Since Feb. 3, The Sessions, which held the Sunday 1 to 4 p.m. slot on WANM, was moved to the 7 to 10 p.m. slot.
This made room for new DJ Philbert Andrews, aka “Philonious”, to spin traditional and contemporary jazz tracks for listeners on his new show Jazz Central Station.
“I really wanted to bring jazz back to the station,” said Philonious.
“When FAMU’s station first started, it was all jazz, but then it just went away, and now is the perfect time for a comeback.”
The show features music spanning from the entire jazz era, with the musical artistry of such greats as Billie Holiday, Miles Davis, John Coltrane, Nat and Cannonball Adderley and the big band swing of Sir Duke Ellington and the Count Bassie Band.
Philonious encourages listeners to tune in because he feels there is a lot to be learned from the jazz pioneers that rarely roam the airways.
“I heard the show last Sunday for the first time and it was wonderful to here some traditional jazz music on 90.5,” said Jarritt Sheel, 24, a senior music student and jazz trumpeter from Ft.
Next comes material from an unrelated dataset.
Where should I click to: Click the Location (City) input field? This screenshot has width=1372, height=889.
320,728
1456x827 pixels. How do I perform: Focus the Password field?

Lauderdale.
Along with jazz radio by day, Yianni’s is now showcasing jazz by night, with Love Jones from 9 p.m. to 2 a.m.
Love Jones, brought to Tallahassee through Dia and Marco Entertainment, includes live jazz, poetry, “seductive hip-hop” and the music of Rasta Funk and DJ Kool Ant, who spins from 12 to 2 a.m.
“The whole scene was nice, but I definitely liked the band Rasta Funk,” said Melanie Marsh, 21, an FSU theatre student from Ocala.
“It’s good that Tallahassee now has a weekly venue like Love Jones to add a little more culture,” Marsh said.
The ambiance, complete with low lighting, candles on all sides and an open mic at center stage, is a set that is catered to satisfy those who like poetry, music and a change from the everyday club experience.
Marco Molinet, one of the promotional managers of Love Jones said that Love Jones will add more diversity to the nightlife scene, and will add a little more flavor to Sunday nights.
“People are really getting into scenes like Love Jones,” Molinet said.
“Our crowds have continued to grow since our first show about three weeks ago, and from the looks of things, the people will keep coming,” he said.
The show starts off with poets and lyricists blessing the mic, and ends with everyone on the dance floor.
“It was a different atmosphere, one that somebody could bring their significant other too without having to worry about other people trying to tug on them,” said Clarance Franklin after attending the show Sunday night.
The two events should add a little more culture to the city, and listeners and spectators alike seem to enjoy the change in musical performances.